Дикий и нелепый случай!
Я прибыл в Ветрянск в день похорон Данилыча. Ветрянское кладбище находится от Слободки не менее как в пяти километрах. Оно расположено на высоких холмах. Когда хоронят слободских, то их проносят почти через весь город. Путь идет сначала берегом, мимо порта, потом по одной из улиц на окраину города.
Данилыча хоронила вся Слободка. Его уже несли на кладбище, и я встретил процессию при выходе из порта.
Наверное, сотни две, а то и больше людей шли за гробом. Потомственные рыбаки, люди, для которых море то же, что для шахтеров забой; люди суровой стихии – потомки матросов, завоевавших под флагом Нахимова и Ушакова боевую славу русскому флоту; потомки тех, кто поднимал красный флаг на «Потемкине», и тех, кто топил со слезами на глазах черноморскую эскадру в Цемесской бухте, – шли молча, провожая товарища в последний путь.
Гроб несли, по рыбацкому обычаю, вместо полотенец на ловецких сетях. Сетными кушаками были подпоясаны и рыбаки.
После шторма, как всегда, воздух был необычайно чист и прозрачен, я бы сказал, даже звонок, а небо – плотно и высоко, как в лучшие весенние дни, и изумительно синее, словно под ним были не мелкое море и рыжая земля Приазовья, а сказочные острова и прозрачные воды Эллады.
Легким холодком тянуло от земли и моря.
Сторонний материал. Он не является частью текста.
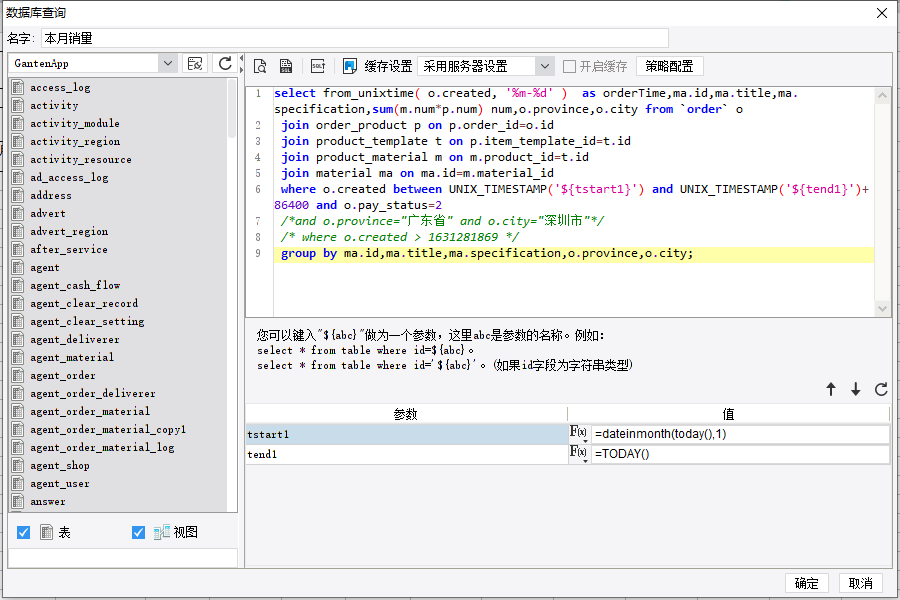
Task: Select the activity_region table in the list
Action: point(75,142)
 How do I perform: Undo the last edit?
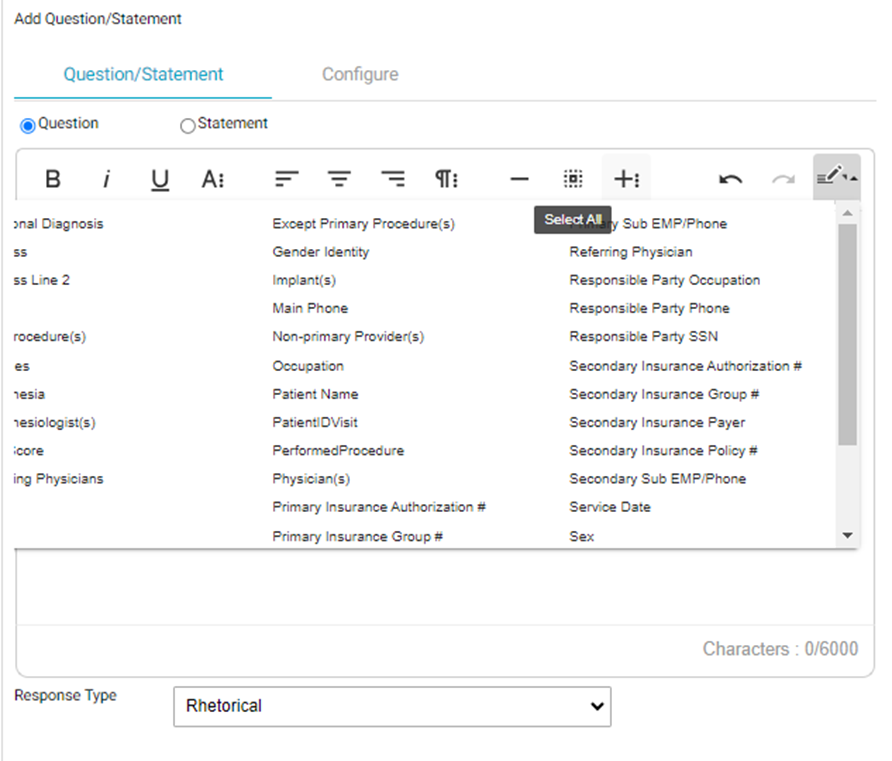(x=730, y=179)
Но солнце еще не скупилось, оно было теплое и ласковое.
Впереди процессии шли два пионера. Они несли на подушечках орден и медаль Данилыча. За гробом шесть рыбаков с охотничьими ружьями. За стрелками, поддерживаемая соседками, тяжело передвигала ноги Марья Григорьевна.
Когда я вошел в процессию, то очутился рядом со Скибой.
Некоторое время мы шли молча. Затем Скиба тихо сказал мне:
– Прыгал, прыгал и допрыгался! А чего ему надо было там? Без него не справились бы? От дурный! Жил, як нэ людина, и вмер так же…
– А знаете что, Скиба, – сказал я, – ведь Данилыч был прав, что не любил вас.
– Шо?
– Ничего вы не понимаете в людях, вот что!
– Это шо, благодарность за моторку? – спросил он.
– За моторку я буду благодарить горком партии, – сказал я и отошел от Скибы.
Выходя из ряда, в котором шел Скиба, я увидел капитана Белова и присоединился к нему. Он, по–видимому, тоже тяжело переживал гибель Данилыча. В молчании мы дошли до кладбища, там в тесных проходах среди могил сбились в кучу. Тут я увидел Галинку с матерью.
Мать Галинки не плакала, но по ее лицу было видно, чего стоила ей смерть Данилыча: она смотрела невидящими глазами куда–то далеко–далеко…
Похороны Данилыча были до слез трогательны и просты. Никто не говорил речей и не читал молитв: рыбаки несколько минут стояли молча у открытого гроба. Данилыч лежал, как живой, казалось, что вот он сейчас откроет глаза, скажет:
«Ну шо вы собрались? Думаете, я умер? Не–ет! Я еще с Лексанычем к Ростову и на Бирючую косу должен сходить!..»
…Когда гроб стали опускать в могилу, вверх поднялись двенадцать стволов охотничьих ружей и грянул залп, за ним второй, а за вторым третий. А затем, когда были брошены первые горсти земли, кто–то сказал:
– Прощай, Данилыч!
– Прощай, Тримунтан!
И посыпалась богатая украинская земля на гроб человека с красивым и щедрым сердцем. И вот в этот момент я вдруг отчетливо понял, что произошло! Что я никогда не увижу Данилыча, не услышу его голоса… Я, не стесняясь, заплакал.
69
Хозяйка спала плохо, тревожно: она то плакала, то задыхалась и во сне вскрикивала, и тоскливо выл Боцман. И я заснул лишь под утро. Спал не более двух часов. Затем встал и пошел на вокзал за билетом. Когда вернулся домой, узнал, что меня спрашивал капитан Белов.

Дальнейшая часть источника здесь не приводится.